Find every line in the items below that contains the string "Task", with case counting, and copy each of those lines.

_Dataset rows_
## START

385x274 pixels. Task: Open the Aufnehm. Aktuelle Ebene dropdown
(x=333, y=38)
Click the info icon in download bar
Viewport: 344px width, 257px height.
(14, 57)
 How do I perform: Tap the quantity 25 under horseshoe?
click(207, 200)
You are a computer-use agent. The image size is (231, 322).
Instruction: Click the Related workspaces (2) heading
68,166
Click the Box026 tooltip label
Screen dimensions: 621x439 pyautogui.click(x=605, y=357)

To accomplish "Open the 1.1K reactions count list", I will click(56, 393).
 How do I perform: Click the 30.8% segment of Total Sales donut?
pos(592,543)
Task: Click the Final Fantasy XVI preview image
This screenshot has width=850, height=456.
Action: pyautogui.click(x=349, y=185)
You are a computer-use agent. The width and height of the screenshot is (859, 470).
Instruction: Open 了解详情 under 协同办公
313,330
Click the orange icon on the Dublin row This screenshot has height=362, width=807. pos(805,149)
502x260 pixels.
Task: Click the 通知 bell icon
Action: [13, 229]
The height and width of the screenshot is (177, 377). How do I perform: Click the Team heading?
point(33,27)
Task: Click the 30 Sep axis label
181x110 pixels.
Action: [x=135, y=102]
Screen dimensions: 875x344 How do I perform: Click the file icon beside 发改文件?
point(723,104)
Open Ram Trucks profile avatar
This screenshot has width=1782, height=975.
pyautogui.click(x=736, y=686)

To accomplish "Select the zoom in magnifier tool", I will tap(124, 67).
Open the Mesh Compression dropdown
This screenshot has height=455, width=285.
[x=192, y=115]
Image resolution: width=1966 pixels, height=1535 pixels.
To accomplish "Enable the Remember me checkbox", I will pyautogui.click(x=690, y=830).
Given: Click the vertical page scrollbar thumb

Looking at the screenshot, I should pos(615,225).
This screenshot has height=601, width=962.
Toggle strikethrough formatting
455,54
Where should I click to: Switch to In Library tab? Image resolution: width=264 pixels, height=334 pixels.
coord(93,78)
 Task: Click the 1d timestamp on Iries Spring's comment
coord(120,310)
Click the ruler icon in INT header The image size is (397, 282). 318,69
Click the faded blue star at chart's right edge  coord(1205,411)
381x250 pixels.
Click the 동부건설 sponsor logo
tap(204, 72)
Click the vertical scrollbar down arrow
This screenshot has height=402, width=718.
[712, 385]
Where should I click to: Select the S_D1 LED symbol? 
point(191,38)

## END

_COMPLETE RESPONSE_
385x274 pixels. Task: Open the Aufnehm. Aktuelle Ebene dropdown
Task: Click the Final Fantasy XVI preview image
Task: Click the 通知 bell icon
Task: Click the 30 Sep axis label
 Task: Click the 1d timestamp on Iries Spring's comment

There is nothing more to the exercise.